* **Listed records**:
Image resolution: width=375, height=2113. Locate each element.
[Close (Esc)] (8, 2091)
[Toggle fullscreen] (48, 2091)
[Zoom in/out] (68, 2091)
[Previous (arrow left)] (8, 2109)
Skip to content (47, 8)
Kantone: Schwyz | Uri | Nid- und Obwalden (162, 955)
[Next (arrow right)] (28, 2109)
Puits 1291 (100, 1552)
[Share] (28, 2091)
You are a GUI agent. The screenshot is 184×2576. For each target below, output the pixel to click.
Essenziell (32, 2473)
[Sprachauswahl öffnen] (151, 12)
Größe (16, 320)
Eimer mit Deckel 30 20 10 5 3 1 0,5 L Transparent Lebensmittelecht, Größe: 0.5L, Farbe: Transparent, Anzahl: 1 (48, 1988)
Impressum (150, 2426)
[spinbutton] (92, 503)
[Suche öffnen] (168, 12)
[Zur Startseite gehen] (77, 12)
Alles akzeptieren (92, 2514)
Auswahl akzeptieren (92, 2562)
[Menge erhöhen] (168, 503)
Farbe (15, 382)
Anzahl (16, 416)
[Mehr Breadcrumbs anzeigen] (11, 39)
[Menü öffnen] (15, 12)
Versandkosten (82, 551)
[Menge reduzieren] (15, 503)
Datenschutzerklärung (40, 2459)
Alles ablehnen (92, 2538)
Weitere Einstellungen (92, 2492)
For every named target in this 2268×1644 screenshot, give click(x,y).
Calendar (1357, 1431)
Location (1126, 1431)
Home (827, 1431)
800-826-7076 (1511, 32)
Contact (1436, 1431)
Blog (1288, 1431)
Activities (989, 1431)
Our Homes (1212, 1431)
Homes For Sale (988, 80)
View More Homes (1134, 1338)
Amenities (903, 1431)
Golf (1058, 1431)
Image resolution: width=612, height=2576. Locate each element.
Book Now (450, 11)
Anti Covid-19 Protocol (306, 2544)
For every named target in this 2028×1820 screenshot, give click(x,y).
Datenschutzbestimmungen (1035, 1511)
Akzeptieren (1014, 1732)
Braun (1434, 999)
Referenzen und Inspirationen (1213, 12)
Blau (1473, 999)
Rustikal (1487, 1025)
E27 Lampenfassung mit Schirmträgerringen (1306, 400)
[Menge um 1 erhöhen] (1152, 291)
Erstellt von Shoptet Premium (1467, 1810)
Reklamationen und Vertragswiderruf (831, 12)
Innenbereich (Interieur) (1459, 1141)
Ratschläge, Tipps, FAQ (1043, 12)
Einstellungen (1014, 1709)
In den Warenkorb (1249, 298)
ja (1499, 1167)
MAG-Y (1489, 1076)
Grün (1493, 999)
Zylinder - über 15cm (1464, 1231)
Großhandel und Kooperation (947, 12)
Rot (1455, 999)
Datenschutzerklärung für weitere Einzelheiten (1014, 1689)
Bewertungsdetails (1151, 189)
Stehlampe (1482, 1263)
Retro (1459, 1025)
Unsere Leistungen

* **Task brief**:
Check each line of the material above for "named", count those that have it, and answer with the number alone.

* **Your solution**:
2